SCHENECTADY, NY (02/08/2012)(readMedia)-- Jacob LaRocca of Surry, N.H. was recently named as one of Union College's candidates for the Thomas J. Watson Fellowship.
The Thomas J. Watson Fellowship Program offers a one-year grant to graduating college students "of unusual promise" to study independently outside the United States. The stipend for individual award winners is $25,000.
LaRocca's project is titled "Tapping Into Hackerspaces."
LaRocca is passionate about electronics and music. His many creations include MIDI, or digital, tap dancing shoes, which he hopes to patent one day. (MIDI is a standard method of representing musical notes.) LaRocca proposes a Watson year that would take him to hackerspaces, or community labs, all over the world to explore the connections among technology, music and dance.

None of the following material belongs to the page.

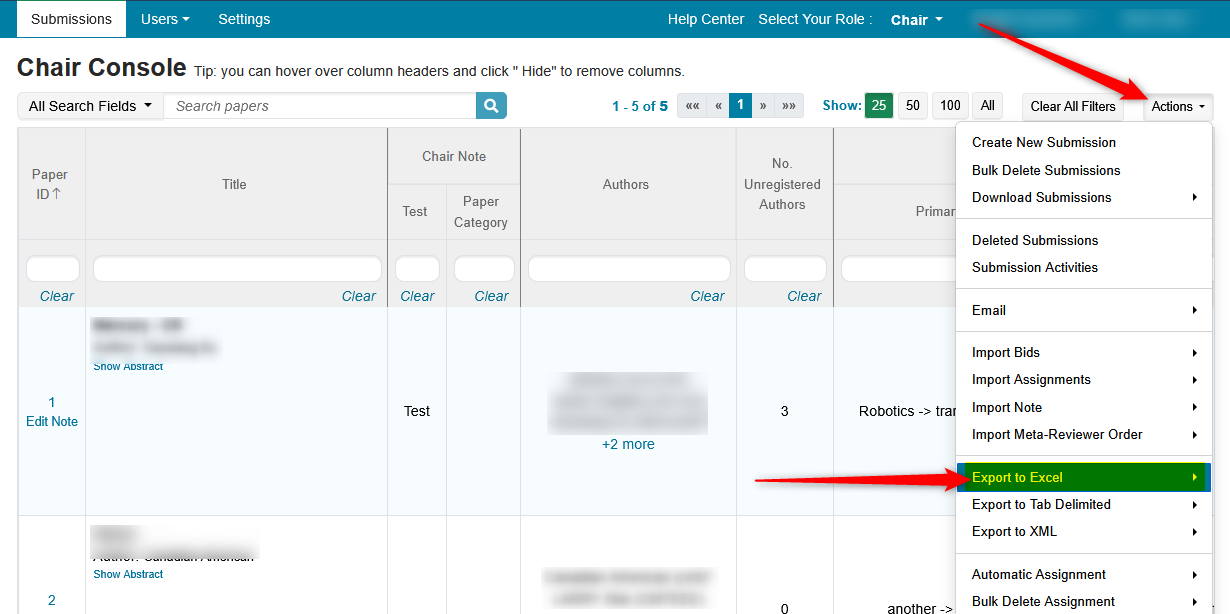Open the Users menu dropdown
1230x614 pixels.
point(165,19)
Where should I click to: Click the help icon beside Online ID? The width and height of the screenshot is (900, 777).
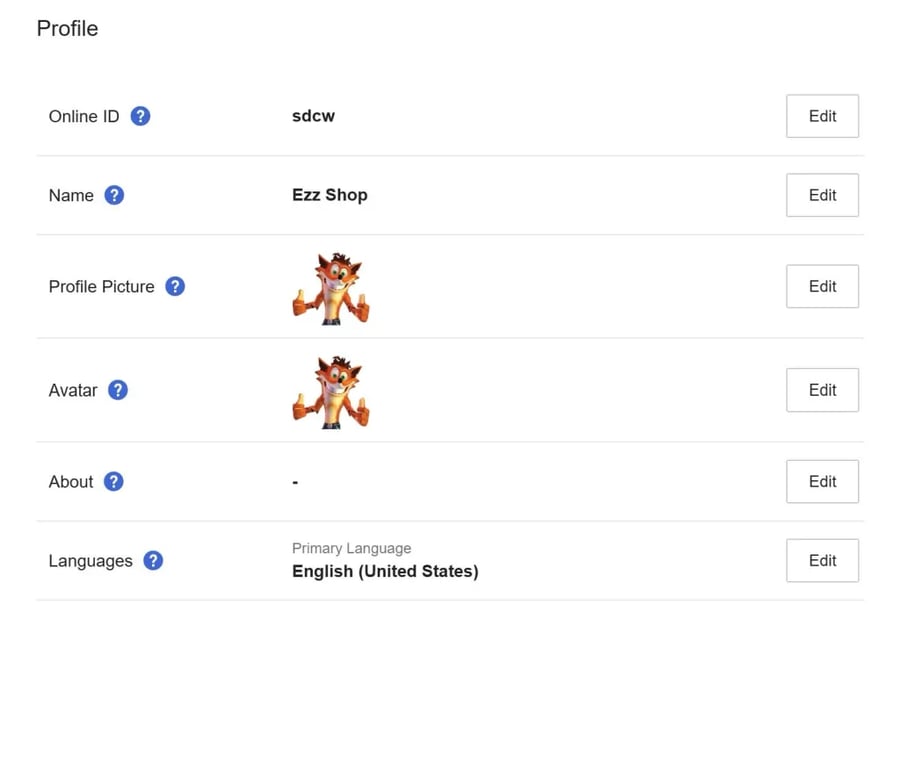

"At any one hackerspace, hundreds of inventors, builders, computer geniuses, hobbyists and artists share their knowledge, tools and experience," he says. "These are the perfect settings in which to develop my shoes and other musical instruments and inventions, and also collaborate with others on their projects." LaRocca proposes traveling to Argentina, England, India and Japan.
LaRocca, a senior, is majoring in electrical engineering.
"The Watson Fellowship is an extraordinary opportunity for our students and a great privilege for us," said visual arts professor David Ogawa, chair of Union's Watson Fellowship Committee. "It makes it possible for students to explore the passions they have developed here at Union."
At Union, LaRocca is also president and founder of the Nott Noisemakers, the hockey pep band; general manager and technical director of the campus radio station, WRUC; a member of the jazz ensemble, orchestra and brass ensemble; and a member of Intervarsity Christian Fellowship.